Cass. 3e civ., 4 juin 1986, n° 84-10.902
COUR DE CASSATION
Arrêt
Cassation
PARTIES
Demandeur :
Idiart (Epoux)
Défendeur :
Heid et Cie (SCS), Panendus (Sté)
COMPOSITION DE LA JURIDICTION
Président :
M. Monégier du Sorbier
Rapporteur :
M. Petit
Avocat général :
M. Ortolland
Avocats :
SCP Martin-Martinière, Ricard.
LA COUR : - Il est fait grief à l'arrêt attaqué d'avoir, en application de l'article 1244 du Code civil, infirmé l'ordonnance de référé entreprise, donné acte à la société Heid de ce qu'elle a versé ou offre de verser la totalité des sommes réclamées par les époux Idiart et pour l'instant celle de 85 715,30 francs ; dit que la société Panendus sera réintégrée dans les lieux dont elle n'a pu être expulsée qu'aux risques et périls des époux Idiart parfaitement informés de l'appel interjeté et des offres de la caution, et laissé les dépens à leur charge ;
Aux motifs qu'il résulte des écritures des parties que les époux Idiart ont cédé, pour la somme de 500 000 francs, payable par mensualités de 10 071,53 francs un fonds de commerce à la société Panendus, qui, en raison de difficultés financières, "s'est trouvée en retard dans le paiement des loyers" ; qu'un commandement, puis une assignation ont été délivrés à cette société, le créancier considérant la clause résolutoire comme acquise et la vente comme résiliée ; que c'est à tort cependant que le premier juge a considéré comme excédant ses pouvoirs, et irrecevable devant lui, d'accorder des délais de grâce, par application de l'article 1244 du Code civil, ce texte étant applicable devant toutes les juridictions et pouvant faire échec à l'application de la clause résolutoire lorsqu'il résulte des circonstances que le créancier touchera son dû, sans préjudice pour lui, et si, comme en l'espèce, les retards sont causés par des difficultés passagères de trésorerie, et qu'une caution offre de payer (arrêt page 3 alinéas 1 et 3).

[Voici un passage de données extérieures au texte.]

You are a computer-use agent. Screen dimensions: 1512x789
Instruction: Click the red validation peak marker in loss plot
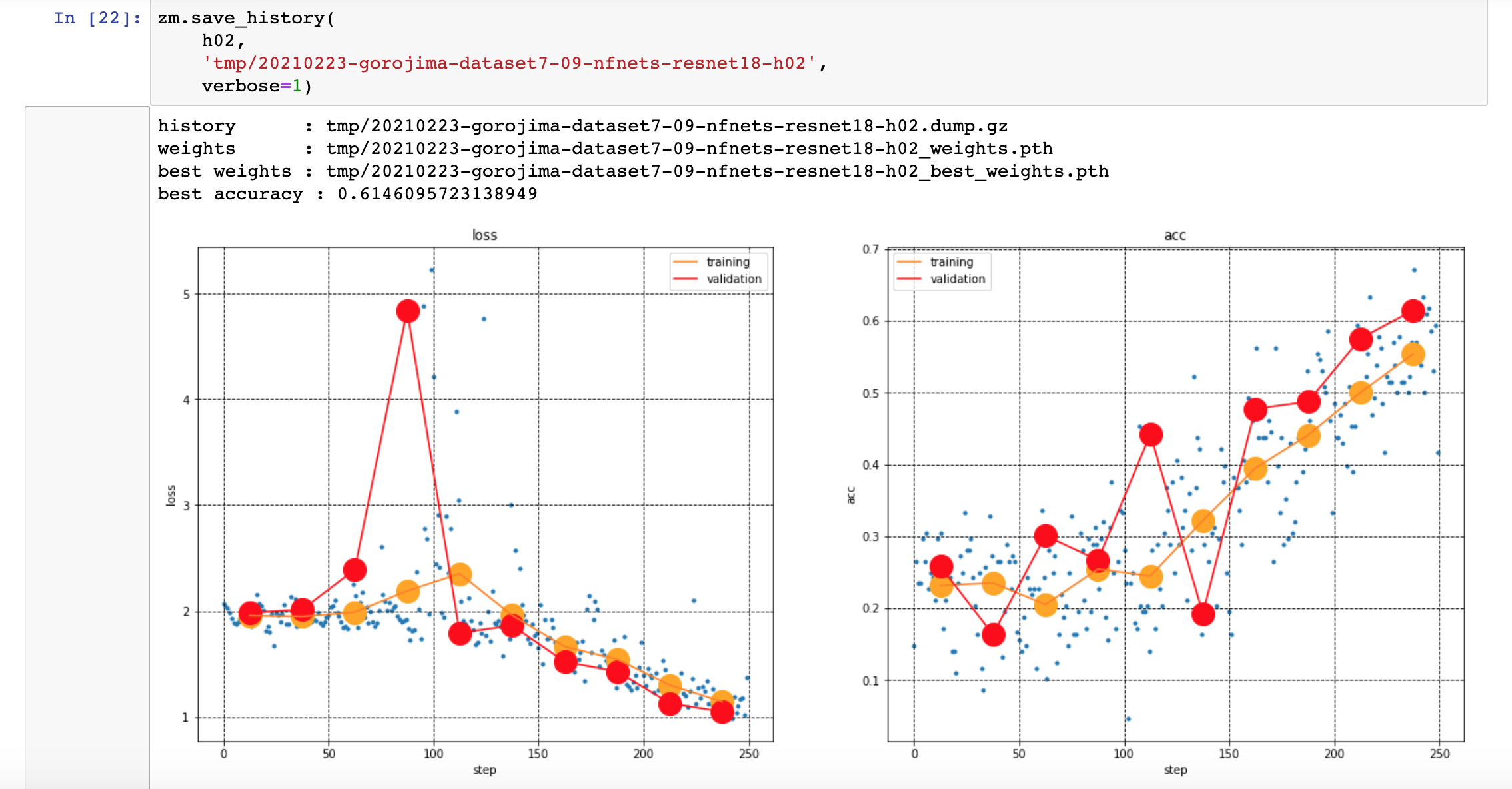(407, 311)
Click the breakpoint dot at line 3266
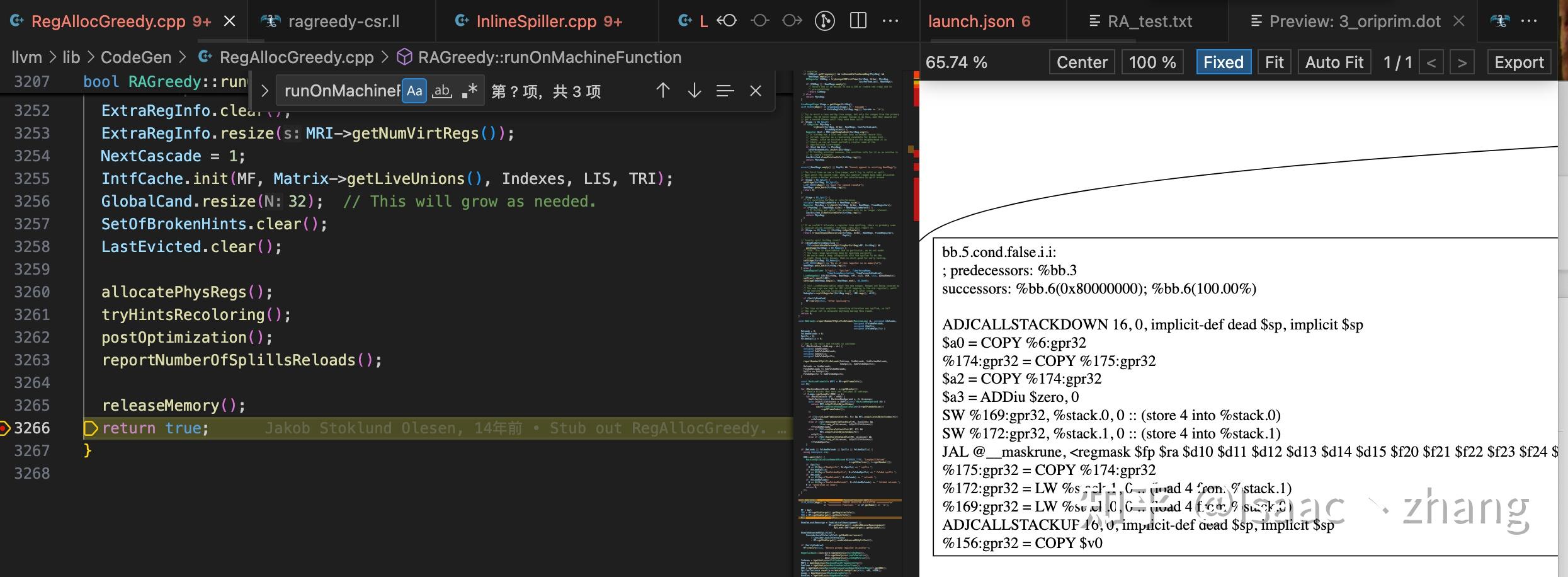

Alors que, d'une part, il résulte des conclusions des parties que la demande des époux Idiart, tendant à faire constater l'acquisition de la clause résolutoire et à faire déclarer la vente résiliée, était fondée sur le retard de la société Panendus dans le paiement des mensualités du prix de vente du droit au bail et non sur le retard de cette société dans le paiement de ses loyers ; qu'ainsi, la cour d'appel a dénaturé les conclusions prises et a violé l'article 4 du nouveau Code de procédure civile.
Alors que, d'autre part, en présence d'une clause résolutoire déjà acquise, le juge ne peut que constater la résolution de la convention et n'a pas le pouvoir d'accorder, sur le fondement de l'article 1244 du Code civil, des délais de grâce au débiteur pour s'exécuter, à moins qu'une disposition légale particulière ne lui permette l'application de ce texte nonobstant l'insertion d'une clause résolutoire dans la convention ; qu'en décidant, en l'espèce d'appliquer l'article 1244 du Code civil et d'accorder des délais de grâce à la société Panendus pour se libérer du prix de vente d'un droit au bail, bien qu'aucune disposition particulière n'accorde un tel pouvoir au juge des référés, en cas de mention d'une clause résolutoire dans l'acte de cession d'un droit au bail, la cour d'appel a violé, par fausse application, l'article 1244 du Code civil.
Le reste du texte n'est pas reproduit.